La fe en Felipe de Carlos Mota

En ocasiones, aunque sus autores no lo digan explícitamente, las páginas editoriales de los diarios se comunican unas con otras. Así pasó la semana pasada en MILENIO, y aquí pretendemos continuar ese respetuoso diálogo.

“Yo sí creo en Felipe Calderón”, decía Carlos Mota en su Cubículo Estratégico del pasado miércoles. Ahí aseguraba que, a diferencia de él que tiene creencias muy estables, “México es bipolar”, que cambia de opinión de un día a otro. Así lo explicaba: “Un día nos congratulamos porque nuestro Presidente finiquita Luz y Fuerza del Centro y al otro día decimos que el país está acabado porque Fitch nos bajó la calificación. Una semana aplaudimos la lucha contra el crimen organizado, la otra semana ovacionamos al Nobel que dice que fuimos los peores en el manejo de la crisis”. Asombrado, se preguntaba que qué pretenden quienes critican a Calderón: “¿derrocar al Presidente?... ¿Llevar a la Presidencia legal a AMLO?”. Y a manera de reproche concluía: “¿Alguien le agradece a Felipe Calderón que llegarán 17 mil millones de dólares en inversión extranjera directa este año? ¿Alguien le reconoce que no se colapsó el sistema de pagos como en 1995 y que no requerimos de un préstamo de emergencia como el de Bill Clinton? ¿Alguien palomea la austeridad?”.

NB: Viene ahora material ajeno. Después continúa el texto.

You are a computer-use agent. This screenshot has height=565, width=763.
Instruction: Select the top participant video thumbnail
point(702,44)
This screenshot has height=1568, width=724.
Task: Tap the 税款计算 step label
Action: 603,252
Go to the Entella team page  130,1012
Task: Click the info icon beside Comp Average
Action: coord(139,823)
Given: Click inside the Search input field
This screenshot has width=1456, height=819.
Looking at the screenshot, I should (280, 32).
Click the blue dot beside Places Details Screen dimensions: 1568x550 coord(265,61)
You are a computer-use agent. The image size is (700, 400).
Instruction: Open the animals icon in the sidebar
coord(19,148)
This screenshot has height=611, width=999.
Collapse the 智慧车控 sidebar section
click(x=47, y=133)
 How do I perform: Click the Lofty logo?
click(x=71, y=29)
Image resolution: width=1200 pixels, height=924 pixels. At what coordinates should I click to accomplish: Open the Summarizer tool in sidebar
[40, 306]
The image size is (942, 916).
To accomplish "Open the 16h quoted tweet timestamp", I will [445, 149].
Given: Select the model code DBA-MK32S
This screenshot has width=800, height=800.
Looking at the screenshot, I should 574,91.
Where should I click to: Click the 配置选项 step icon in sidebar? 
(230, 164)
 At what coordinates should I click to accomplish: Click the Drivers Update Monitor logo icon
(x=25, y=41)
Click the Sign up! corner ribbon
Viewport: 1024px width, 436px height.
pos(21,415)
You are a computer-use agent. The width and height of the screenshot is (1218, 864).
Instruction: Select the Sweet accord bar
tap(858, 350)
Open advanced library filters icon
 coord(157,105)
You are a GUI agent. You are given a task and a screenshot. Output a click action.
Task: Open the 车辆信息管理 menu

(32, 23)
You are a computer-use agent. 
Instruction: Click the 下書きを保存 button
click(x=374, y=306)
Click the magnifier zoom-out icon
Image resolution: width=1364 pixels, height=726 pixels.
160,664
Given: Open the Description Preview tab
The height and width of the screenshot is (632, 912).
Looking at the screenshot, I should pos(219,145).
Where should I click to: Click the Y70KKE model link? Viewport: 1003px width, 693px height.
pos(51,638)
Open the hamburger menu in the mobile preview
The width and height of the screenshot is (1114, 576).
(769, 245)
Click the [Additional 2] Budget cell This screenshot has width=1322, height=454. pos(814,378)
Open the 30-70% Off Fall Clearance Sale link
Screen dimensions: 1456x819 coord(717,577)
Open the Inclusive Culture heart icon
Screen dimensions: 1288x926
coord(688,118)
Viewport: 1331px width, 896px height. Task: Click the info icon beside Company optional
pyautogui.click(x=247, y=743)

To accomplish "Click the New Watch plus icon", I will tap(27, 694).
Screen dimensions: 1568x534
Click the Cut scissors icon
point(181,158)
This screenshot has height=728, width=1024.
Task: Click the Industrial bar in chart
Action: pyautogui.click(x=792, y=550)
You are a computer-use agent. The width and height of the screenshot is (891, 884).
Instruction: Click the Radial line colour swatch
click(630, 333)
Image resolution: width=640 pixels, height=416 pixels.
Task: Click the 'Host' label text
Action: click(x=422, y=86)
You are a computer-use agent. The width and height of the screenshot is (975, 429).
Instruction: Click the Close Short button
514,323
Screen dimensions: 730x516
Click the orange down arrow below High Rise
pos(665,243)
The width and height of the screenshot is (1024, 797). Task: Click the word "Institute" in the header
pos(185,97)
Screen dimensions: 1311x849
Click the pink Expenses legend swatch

Creo que el editorialista no contempló dos cosas: uno, que ese “México bipolar” del que habla no es un cuerpo uniforme, sino que está compuesto por individuos con una enorme diversidad de intereses y opiniones; y, dos, que un apoyo o reconocimiento puntual a una acción o logro del gobierno de Calderón no le garantiza a éste que el ciudadano ya no criticará nada de su futuro accionar. Entiendo que quizás la intención del texto de Carlos Mota era rechazar el exceso de pesimismo y quejas que solemos hacer los ciudadanos y los “profesionales” de la opinión pública. Pero me parece que ignora que, como explicaba Aguilar Camín en la última entrega de su “Fenomenología de la queja”, “en el extremo vicioso de la crítica que es la queja hay un fondo de salud, incluso de vigor intelectual y político, que no mejora la calidad de los quejosos pero expresa la energía democrática de la vida pública”. Sí, es cierto que, como ya decía el mismo Aguilar Camín, “cuando la crítica deriva en queja y la queja en resignación, algo fundamental se ha perdido en el intercambio democrático: precisamente el ánimo de corregir la siempre imperfecta y cambiante realidad”. Pero eso no quita que sea responsabilidad de periodistas, intelectuales y académicos, “prender los focos rojos, informar, alertar, criticar”; que, cuando algo va mal en la vida pública, “vale más que pequen por exceso que por omisión”.

Siguiendo esta idea, pienso que en la democracia sí se vale –o al menos debería valerse– criticar al gobierno y aún así desear que el país avance; que se puede reconocer lo positivo de los esfuerzos de austeridad, y también decir que éstos llegaron tarde y que pudieron ser más amplios; que, aunque se coincida en criticar los despilfarros en LyFC, se cuestione si el gobierno tiene otra agenda en su liquidación; que, aunque se comparta la necesidad de restarle poder al narcotráfico, se dude de la (falta de) estrategia del gobierno en este tema; que congratularnos por algunos puntos de la estabilidad macroeconómica y por la llegada de 17 mil millones de Inversión Extranjera Directa (IED), puede ser compatible con que nos mostremos alarmados por los altísimos niveles de desempleo. (Aunque bueno, para celebrar la cifra dada por Carlos Mota, primero ésta tendría que ser cierta, no olvidemos que la Secretaría de Economía publicó recientemente su reporte sobre IED en el que informa que, hasta septiembre, la IED apenas ha alcanzado 9,750 millones de dólares –37% menos que en el mismo periodo de 2008–, por lo que tendría que sumar 7,250 mdd entre octubre y diciembre para llegar a los 17 mil millones mentados, situación que se ve bastante lejana; sobre todo si contemplamos que en el último trimestre de 2008 sólo entraron al país 5,605 mdd de IED, así que este año tendría que registrarse un aumento de casi 30% sobre el dato del último trimestre del año pasado).

Quisiera insistir en que hay un gran maniqueísmo en esa postura de “sí creer en Felipe Calderón”. Parece que nos quisieran decir: “¿Estás con Felipe Calderón o estás contra él? Si lo criticas, si lo cuestionas, estás entonces en su contra. Y si estás en su contra, estás también en contra de México. Eres un retrógrada”.

Yo no creo ni quiero creer en Felipe Calderón; me rehúso a pensar que la política y la democracia son cuestión de fe.